Sublux.は、正式名称であるSubluxation(亜脱臼)を略したものです。
医学的には、関節を構成する骨同士が完全に離れてしまう「脱臼」とは異なり、一部が接触を保ったまま、本来の正しい位置から少しだけズレてしまっている状態を指します。
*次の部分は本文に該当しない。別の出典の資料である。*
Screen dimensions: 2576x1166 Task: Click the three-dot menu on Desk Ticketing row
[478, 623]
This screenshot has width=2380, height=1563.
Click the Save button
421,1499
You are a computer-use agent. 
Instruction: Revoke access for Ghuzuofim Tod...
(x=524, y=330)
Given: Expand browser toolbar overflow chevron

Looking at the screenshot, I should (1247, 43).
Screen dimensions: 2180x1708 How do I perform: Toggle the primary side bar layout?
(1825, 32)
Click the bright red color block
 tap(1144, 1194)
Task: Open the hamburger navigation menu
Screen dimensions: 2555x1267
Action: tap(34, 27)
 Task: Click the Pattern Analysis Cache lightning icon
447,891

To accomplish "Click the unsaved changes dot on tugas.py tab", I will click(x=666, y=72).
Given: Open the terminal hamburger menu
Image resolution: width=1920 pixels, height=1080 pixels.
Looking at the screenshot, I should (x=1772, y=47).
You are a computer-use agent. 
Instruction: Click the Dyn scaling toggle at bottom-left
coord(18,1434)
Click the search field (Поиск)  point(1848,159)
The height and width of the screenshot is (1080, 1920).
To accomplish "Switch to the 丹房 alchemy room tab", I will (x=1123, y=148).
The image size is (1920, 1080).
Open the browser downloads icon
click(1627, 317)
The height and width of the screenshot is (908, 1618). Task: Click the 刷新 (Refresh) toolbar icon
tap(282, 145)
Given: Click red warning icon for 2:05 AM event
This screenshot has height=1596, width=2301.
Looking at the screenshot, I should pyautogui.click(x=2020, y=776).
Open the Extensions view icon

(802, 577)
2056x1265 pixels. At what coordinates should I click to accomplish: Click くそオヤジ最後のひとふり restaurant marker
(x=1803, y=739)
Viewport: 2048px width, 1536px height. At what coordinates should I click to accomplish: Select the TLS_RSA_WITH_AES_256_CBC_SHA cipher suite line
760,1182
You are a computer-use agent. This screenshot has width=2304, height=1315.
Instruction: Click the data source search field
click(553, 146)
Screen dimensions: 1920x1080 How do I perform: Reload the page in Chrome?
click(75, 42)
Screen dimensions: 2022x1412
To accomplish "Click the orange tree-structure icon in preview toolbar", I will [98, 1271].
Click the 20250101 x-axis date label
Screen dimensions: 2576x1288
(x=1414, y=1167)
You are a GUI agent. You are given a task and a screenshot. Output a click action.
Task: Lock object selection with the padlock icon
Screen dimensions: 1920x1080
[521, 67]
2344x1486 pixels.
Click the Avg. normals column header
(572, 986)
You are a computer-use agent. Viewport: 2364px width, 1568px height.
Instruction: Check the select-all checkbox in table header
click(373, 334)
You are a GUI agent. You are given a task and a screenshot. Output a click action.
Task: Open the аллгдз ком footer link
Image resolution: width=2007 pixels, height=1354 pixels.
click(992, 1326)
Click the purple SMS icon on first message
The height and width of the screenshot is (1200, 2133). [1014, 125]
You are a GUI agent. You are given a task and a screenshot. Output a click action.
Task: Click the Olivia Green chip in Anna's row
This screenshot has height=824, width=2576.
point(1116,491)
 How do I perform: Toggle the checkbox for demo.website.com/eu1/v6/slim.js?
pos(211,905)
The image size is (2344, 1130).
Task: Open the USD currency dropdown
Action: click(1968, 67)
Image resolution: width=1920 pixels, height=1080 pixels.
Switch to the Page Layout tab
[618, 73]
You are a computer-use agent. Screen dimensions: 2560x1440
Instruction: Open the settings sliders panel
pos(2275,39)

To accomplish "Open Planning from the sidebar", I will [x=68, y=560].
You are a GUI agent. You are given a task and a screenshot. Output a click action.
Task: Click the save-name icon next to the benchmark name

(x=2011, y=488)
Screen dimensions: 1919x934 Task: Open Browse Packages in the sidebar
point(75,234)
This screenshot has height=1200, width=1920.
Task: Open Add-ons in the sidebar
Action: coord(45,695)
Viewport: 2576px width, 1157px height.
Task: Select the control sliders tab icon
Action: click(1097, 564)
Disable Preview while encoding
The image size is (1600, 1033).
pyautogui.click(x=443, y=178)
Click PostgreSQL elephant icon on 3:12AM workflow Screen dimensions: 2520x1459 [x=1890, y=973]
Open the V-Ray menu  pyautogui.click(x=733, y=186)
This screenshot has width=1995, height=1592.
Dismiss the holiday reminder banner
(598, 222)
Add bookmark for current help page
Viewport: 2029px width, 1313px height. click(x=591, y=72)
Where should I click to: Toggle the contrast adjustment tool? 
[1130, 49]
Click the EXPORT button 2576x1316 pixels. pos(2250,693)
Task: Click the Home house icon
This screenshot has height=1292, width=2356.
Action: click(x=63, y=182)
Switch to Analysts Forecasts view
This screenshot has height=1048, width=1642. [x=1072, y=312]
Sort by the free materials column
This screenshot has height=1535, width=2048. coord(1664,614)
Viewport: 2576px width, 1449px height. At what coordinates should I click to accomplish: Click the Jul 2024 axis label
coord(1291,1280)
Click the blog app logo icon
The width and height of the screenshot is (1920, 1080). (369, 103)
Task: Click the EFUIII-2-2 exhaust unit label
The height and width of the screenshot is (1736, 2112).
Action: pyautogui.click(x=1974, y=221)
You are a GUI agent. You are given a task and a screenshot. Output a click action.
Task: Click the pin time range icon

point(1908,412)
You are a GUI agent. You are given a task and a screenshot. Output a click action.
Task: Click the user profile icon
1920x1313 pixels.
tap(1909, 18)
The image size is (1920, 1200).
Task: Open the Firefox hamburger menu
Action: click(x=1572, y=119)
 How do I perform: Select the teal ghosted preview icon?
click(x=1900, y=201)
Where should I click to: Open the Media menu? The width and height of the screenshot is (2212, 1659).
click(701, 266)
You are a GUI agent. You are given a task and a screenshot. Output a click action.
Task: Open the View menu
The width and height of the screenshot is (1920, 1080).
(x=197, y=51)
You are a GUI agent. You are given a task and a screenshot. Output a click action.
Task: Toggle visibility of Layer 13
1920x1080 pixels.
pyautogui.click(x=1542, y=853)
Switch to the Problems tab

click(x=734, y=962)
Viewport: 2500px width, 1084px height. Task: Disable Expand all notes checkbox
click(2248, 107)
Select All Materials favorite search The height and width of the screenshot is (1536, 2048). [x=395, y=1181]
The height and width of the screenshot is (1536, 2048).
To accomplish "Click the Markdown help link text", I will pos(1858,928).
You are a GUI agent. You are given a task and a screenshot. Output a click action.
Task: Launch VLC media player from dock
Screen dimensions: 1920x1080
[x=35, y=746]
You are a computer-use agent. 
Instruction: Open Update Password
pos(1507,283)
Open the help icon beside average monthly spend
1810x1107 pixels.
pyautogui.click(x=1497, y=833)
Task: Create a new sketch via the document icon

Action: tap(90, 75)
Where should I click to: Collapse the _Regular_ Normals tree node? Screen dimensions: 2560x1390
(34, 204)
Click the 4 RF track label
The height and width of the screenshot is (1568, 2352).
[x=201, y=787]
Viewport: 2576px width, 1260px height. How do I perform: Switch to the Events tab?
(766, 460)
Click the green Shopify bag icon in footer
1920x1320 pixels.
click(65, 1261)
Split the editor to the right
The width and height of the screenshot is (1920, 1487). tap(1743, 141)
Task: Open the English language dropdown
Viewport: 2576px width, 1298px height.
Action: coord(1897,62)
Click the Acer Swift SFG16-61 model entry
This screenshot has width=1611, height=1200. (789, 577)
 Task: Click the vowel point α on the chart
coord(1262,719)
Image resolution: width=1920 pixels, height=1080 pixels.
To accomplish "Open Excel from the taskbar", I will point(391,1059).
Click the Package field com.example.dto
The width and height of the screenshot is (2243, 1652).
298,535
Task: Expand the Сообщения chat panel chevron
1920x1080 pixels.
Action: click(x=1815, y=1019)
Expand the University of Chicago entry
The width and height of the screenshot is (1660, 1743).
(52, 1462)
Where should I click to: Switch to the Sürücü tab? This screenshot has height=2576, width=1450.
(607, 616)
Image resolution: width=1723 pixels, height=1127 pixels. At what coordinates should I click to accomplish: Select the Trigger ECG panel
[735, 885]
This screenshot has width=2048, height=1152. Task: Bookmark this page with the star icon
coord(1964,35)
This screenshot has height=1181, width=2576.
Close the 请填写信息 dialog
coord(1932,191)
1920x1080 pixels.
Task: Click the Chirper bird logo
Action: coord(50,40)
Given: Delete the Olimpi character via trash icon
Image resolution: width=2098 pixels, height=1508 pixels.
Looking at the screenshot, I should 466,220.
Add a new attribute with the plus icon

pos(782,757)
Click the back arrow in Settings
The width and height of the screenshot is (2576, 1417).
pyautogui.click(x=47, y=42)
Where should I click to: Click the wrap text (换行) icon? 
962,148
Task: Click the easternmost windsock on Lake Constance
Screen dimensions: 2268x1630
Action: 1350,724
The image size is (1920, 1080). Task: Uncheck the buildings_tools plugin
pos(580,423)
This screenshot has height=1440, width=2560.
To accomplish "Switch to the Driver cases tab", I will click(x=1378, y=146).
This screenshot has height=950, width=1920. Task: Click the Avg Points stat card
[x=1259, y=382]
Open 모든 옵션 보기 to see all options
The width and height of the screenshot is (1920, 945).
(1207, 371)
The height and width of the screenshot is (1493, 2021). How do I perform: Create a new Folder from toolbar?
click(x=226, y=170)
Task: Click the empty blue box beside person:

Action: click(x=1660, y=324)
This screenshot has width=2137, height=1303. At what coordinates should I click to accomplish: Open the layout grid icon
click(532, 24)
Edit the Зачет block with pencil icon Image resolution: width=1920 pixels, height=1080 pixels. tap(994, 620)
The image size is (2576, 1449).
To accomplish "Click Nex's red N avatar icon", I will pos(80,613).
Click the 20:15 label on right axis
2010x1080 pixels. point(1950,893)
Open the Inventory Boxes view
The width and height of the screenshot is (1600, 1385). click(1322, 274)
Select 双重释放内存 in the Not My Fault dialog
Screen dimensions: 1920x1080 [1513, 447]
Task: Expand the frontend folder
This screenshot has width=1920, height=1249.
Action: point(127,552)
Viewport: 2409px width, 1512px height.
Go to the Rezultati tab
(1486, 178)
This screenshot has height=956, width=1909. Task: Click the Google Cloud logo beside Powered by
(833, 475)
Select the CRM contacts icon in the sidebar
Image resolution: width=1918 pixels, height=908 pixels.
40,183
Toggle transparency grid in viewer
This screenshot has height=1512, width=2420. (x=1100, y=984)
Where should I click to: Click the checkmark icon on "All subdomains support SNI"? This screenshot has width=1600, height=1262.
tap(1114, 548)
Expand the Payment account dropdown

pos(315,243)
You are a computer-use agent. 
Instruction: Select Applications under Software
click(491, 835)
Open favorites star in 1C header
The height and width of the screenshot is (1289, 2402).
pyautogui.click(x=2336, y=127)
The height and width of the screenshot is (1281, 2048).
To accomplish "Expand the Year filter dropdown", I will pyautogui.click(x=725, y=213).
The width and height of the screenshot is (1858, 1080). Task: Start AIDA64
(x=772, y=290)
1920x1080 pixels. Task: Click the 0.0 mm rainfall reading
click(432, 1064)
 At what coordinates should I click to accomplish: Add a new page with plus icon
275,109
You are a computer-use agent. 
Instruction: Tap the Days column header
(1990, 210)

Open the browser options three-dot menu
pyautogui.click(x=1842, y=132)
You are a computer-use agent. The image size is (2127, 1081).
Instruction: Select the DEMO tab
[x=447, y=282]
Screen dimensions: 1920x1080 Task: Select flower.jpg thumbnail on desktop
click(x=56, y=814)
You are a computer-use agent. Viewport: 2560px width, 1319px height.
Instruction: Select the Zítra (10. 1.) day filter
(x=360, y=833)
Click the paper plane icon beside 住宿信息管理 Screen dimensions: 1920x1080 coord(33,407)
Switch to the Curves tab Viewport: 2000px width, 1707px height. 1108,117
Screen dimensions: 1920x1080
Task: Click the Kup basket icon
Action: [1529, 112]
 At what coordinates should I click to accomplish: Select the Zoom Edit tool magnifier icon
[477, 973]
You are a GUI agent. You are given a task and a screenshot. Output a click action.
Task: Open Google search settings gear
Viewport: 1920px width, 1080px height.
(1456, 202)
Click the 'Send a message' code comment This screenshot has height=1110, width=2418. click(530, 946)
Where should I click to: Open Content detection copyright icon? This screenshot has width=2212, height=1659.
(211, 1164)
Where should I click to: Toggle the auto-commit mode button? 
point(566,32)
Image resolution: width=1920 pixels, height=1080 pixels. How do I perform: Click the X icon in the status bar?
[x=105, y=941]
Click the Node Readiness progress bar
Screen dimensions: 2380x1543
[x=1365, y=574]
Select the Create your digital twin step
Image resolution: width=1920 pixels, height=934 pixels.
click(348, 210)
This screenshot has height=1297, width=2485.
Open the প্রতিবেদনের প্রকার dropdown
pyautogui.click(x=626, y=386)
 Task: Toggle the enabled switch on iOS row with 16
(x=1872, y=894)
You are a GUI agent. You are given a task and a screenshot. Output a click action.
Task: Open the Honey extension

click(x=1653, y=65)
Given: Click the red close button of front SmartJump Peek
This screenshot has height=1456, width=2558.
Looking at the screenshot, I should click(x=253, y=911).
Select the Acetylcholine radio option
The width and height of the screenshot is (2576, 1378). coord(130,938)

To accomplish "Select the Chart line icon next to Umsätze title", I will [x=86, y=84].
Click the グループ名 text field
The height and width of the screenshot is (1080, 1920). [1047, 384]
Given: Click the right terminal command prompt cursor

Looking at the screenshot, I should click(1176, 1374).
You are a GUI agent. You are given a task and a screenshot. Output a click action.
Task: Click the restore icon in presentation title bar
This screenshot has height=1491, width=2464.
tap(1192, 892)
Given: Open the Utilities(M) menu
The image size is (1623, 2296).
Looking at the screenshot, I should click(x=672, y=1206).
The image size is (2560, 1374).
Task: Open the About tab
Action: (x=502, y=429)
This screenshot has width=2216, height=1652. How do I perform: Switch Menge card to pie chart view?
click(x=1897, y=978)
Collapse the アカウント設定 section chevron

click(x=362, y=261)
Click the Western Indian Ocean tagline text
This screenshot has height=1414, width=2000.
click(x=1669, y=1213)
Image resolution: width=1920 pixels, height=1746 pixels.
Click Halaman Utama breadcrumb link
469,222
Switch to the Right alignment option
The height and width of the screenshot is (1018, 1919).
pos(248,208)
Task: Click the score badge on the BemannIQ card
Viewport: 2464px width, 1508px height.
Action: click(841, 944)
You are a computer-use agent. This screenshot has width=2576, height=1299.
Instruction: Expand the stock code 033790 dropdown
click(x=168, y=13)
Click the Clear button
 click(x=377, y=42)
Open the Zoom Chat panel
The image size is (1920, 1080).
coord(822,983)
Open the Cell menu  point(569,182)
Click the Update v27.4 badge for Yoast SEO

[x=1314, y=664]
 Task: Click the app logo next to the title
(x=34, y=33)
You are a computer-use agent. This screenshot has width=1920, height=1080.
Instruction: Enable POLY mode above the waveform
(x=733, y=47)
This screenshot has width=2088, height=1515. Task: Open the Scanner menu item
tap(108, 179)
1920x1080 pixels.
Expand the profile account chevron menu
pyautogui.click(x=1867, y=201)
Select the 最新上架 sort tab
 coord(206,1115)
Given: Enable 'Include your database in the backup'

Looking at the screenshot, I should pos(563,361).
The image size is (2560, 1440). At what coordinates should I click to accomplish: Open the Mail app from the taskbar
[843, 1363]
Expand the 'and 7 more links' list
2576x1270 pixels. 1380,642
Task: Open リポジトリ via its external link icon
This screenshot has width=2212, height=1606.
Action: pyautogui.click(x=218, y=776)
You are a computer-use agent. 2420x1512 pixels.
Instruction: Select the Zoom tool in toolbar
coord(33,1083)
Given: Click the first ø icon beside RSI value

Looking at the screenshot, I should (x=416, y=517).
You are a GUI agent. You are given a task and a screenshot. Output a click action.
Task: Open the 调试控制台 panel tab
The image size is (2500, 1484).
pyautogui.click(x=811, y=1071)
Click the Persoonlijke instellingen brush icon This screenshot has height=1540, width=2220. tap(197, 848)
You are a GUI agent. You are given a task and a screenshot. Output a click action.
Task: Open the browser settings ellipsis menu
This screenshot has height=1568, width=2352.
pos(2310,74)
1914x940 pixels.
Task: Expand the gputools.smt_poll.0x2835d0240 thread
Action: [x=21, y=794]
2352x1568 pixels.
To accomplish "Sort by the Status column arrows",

語源は「下に」を意味するSubと、「脱臼」を意味するLuxationを組み合わせたものです。
カルテでは「Sublux.」と短縮して記載されることが多く、特に肩関節や股関節などのリハビリ期に、動きの違和感や不完全な関節保持を表現する際によく使われます。

医療・介護現場での実際の使われ方・例文

現場では、医師の診察所見だけでなく、看護師やセラピストが患者さんの移乗介助中に「あれ?関節の収まりが悪いな」と感じた際にも意識される言葉です。
電子カルテの特記事項や申し送りでは、以下のように使われます。

  • 「脳卒中後の麻痺側肩関節にSublux.が認められるため、三角巾での固定が必要です」
  • 「移乗時、股関節のSublux.による痛みが出ないよう、ポジショニングに注意してください」
  • 「レントゲンにて第〇頚椎にSublux.の疑いあり。ネックカラー装着を検討する」

「Sublux.」の関連用語・現場での注意点

関連して覚えておきたいのが、完全な関節のズレであるDislocation(脱臼)です。
また、リハビリの現場ではROM(関節可動域)制限やポジショニング(安楽な姿勢保持)の知識とセットで理解することが非常に大切です。

新人スタッフが特に注意すべきは、「Sublux.がある部位を無理に動かさないこと」です。
特に片麻痺の患者さんは筋肉が弱っており、肩が重力で引っ張られて亜脱臼しやすくなっています。
「なんとなく痛そう」と感じた時は、無理に介助を進めず、必ず先輩ナースやリハビリ専門職に報告・相談するようにしましょう。

まとめ:現場で役立つ「Sublux.」の知識

Sublux.(亜脱臼)について、ポイントをまとめました。

  • 完全脱臼との違い:関節の一部は接しているが、正しい位置から少しズレている状態のこと。
  • カルテでの表記:Subluxationの略語として、整形外科領域で頻繁に使用される。
  • 現場の対応:痛みや動作の違和感に注意し、無理な牽引や負荷を避けるポジショニングが重要。

専門用語が出てくると焦ってしまいますが、まずは「関節が少し不安定なんだな」と理解できれば一歩前進です。
日々のケアの中で、患者さんの身体の変化に気づけるあなたの視点は、何よりも素晴らしいスキルです。無理せず、一歩ずつ一緒に学んでいきましょう!